Clocking it at just under 21 minutes, it might be easy to miss how good these songs are, and just let the music glide over you. While it doesn’t take an attentive listener to hear Kneiser’s immaculate engineering, the twinkle of his pianos and the warmth of his throaty vocals, it may take one to fully appreciate the artist’s assertions about love, loss, faith, and hope.

Kneiser’s songs don’t merely make suggestions about relationships, they don’t offer a possible explanation, they tell you the way it is. “You’ll never get back the feeling, once the feeling is gone,” Kneiser sings in “Goodbye Iris”. It’s hard to argue.

A capable, and honest songwriter, Kneiser appears as a multi-instrumentalist Randy Newman, except with an honest, and completely irony-free outlook. His sound has just the slightest southern twang (though thankfully just the slightest), but its pleasant and calming overtones would lend itself well to a night spent in drinking wine, talking about unimportant important things, like the overview effect or the plight of the American introvert.

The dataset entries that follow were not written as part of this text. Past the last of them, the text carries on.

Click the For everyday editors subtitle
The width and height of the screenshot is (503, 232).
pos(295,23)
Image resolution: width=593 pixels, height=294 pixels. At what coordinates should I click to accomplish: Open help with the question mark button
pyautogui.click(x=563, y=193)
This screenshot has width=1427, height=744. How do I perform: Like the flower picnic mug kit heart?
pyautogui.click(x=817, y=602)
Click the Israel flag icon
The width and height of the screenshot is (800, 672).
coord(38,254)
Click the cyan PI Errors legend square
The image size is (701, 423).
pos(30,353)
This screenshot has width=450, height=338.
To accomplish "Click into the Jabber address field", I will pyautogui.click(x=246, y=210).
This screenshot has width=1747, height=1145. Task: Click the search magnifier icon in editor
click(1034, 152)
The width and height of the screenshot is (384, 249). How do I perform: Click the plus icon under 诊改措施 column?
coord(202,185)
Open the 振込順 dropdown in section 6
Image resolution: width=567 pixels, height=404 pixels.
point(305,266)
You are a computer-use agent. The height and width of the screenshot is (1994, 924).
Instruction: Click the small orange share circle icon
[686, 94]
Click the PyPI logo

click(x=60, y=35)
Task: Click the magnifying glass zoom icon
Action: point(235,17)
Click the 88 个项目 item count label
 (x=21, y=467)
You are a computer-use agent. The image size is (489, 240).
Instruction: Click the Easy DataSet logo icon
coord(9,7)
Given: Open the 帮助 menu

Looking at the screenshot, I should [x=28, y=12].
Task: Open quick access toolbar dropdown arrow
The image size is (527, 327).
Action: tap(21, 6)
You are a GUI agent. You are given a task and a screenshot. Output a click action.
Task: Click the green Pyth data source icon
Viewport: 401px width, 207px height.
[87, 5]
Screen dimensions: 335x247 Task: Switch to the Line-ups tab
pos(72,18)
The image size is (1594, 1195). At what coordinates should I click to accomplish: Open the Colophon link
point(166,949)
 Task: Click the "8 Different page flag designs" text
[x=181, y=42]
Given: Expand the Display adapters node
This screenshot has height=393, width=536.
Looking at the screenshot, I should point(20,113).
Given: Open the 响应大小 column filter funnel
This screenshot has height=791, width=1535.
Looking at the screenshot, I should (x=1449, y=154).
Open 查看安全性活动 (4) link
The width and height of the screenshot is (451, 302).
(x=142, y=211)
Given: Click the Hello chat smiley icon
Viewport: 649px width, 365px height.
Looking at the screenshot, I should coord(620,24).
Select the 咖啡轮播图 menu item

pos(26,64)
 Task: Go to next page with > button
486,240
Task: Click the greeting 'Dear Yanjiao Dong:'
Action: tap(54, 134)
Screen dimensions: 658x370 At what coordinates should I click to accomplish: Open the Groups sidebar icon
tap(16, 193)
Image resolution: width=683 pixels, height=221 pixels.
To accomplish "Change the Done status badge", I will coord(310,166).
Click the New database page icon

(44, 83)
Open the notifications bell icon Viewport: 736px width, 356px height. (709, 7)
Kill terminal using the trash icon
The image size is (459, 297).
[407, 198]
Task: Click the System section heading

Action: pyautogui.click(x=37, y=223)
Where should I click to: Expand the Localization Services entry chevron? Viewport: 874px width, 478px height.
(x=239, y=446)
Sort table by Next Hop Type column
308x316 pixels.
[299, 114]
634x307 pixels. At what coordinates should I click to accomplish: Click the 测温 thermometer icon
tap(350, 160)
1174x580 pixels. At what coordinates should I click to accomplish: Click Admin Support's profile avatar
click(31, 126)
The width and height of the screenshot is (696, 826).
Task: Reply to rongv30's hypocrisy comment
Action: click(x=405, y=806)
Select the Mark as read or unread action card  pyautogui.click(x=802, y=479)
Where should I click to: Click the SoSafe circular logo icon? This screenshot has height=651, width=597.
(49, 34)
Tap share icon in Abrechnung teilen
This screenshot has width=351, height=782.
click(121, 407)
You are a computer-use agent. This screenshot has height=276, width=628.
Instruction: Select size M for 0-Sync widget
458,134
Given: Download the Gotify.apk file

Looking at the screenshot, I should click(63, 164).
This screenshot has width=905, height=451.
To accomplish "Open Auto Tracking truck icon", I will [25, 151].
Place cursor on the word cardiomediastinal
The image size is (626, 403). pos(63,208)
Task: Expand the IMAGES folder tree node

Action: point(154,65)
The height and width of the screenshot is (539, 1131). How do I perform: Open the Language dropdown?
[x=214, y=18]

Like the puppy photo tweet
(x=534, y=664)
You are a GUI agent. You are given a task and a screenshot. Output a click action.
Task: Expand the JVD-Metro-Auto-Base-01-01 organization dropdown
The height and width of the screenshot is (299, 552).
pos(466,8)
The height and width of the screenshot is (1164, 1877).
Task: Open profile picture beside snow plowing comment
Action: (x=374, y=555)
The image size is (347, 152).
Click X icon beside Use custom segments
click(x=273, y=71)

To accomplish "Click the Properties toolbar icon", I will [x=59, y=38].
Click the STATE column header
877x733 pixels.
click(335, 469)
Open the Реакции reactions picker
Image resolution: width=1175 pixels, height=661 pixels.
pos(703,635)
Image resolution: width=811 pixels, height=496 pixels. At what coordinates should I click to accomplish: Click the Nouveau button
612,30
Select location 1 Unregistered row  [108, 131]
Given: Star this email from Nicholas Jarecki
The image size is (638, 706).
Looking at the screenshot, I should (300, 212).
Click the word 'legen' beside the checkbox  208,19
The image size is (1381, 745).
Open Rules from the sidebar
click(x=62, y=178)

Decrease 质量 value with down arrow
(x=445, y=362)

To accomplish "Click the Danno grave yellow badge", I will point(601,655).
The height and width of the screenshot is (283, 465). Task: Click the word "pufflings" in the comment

Opening track, “So Many Midnights Ago,” is probably the most heartbreaking, and hopeful of the songs. The dichotomy of lines like “This life may find me someday standing at the gates of hell, but I’ll get back to you, you know somehow I will,” is clear. The label provided abstract quotes Joey on his goals for the album: “I wanted something that felt dark without being macabre, [but] there needed to be a spark of hope even in the most desperate of places.” His lyrical approach may not be subtle, but it certainly is effective.